## begin Data supplied
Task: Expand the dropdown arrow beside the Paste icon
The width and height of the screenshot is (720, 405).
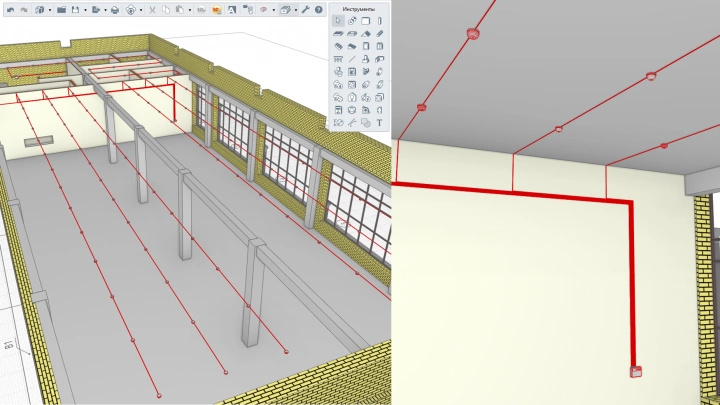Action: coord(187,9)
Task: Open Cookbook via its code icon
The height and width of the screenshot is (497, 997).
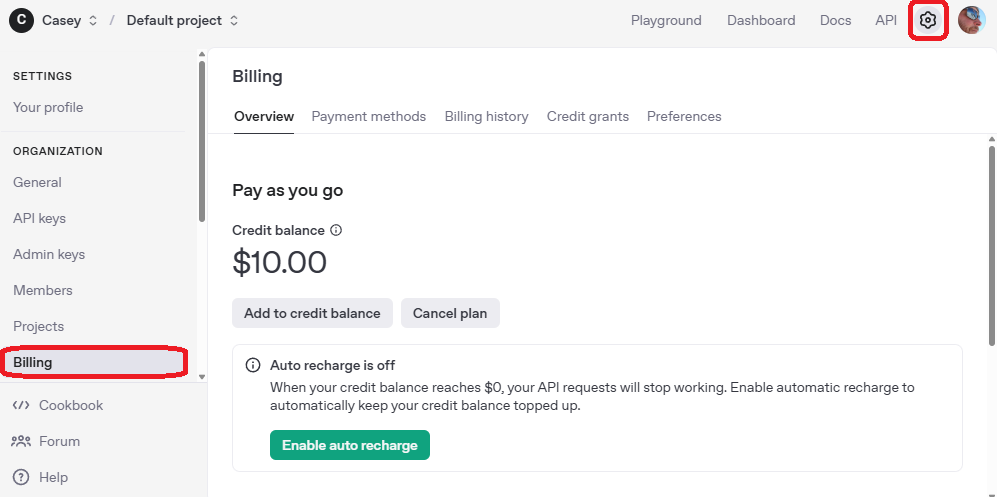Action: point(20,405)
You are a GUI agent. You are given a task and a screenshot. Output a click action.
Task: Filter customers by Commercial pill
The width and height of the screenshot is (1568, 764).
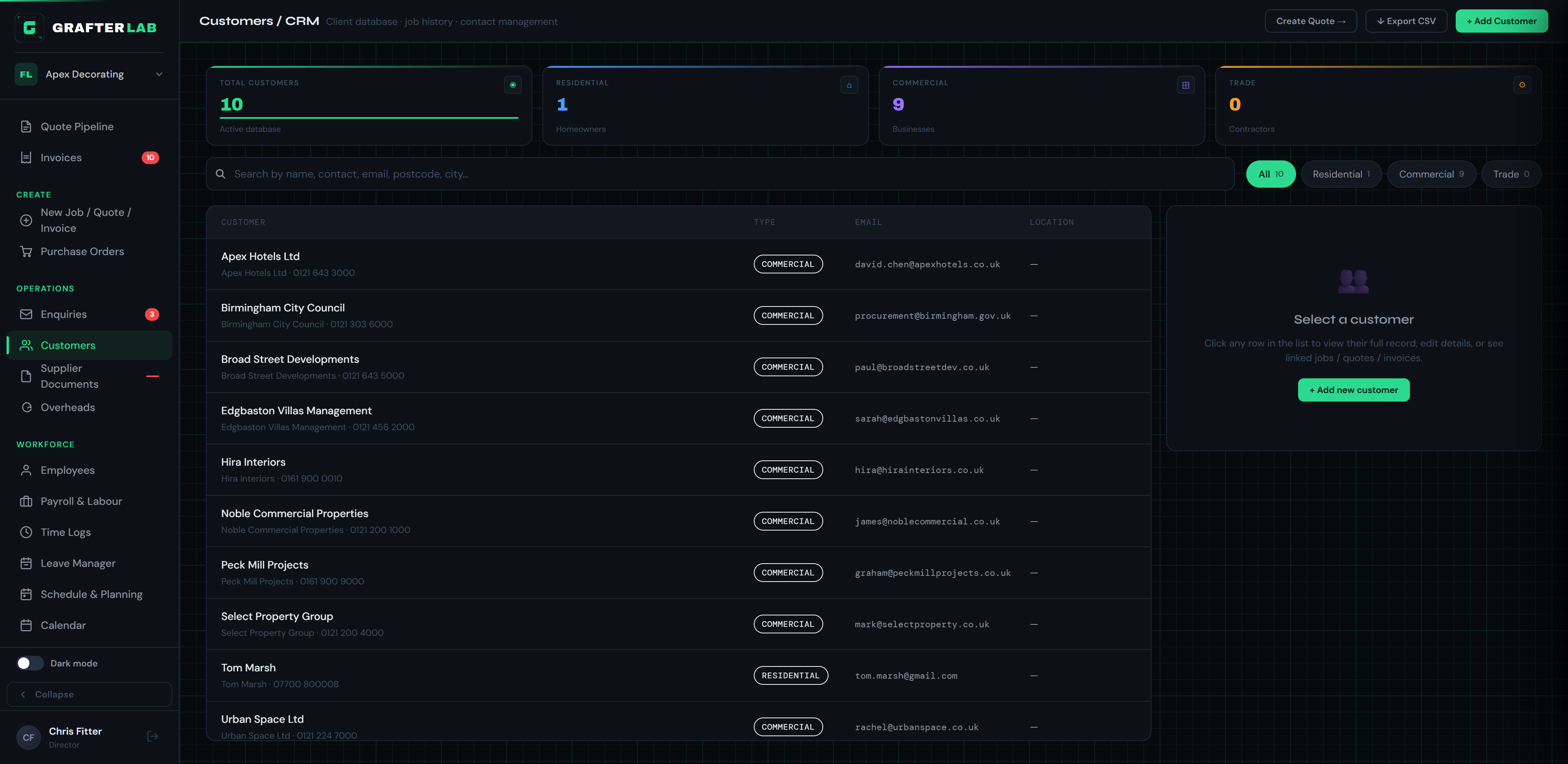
## end Data supplied
**What the task asks**
Recast every line of the items above as a Markdown table with the columns "Row" and "Line," numbering each row and skipping blank lines. Leave the pictures out.

**Finished exercise**
| Row | Line |
|---|---|
| 1 | Task: Expand the dropdown arrow beside the Paste icon |
| 2 | The width and height of the screenshot is (720, 405). |
| 3 | Action: coord(187,9) |
| 4 | Task: Open Cookbook via its code icon |
| 5 | The height and width of the screenshot is (497, 997). |
| 6 | Action: point(20,405) |
| 7 | You are a GUI agent. You are given a task and a screenshot. Output a click action. |
| 8 | Task: Filter customers by Commercial pill |
| 9 | The width and height of the screenshot is (1568, 764). |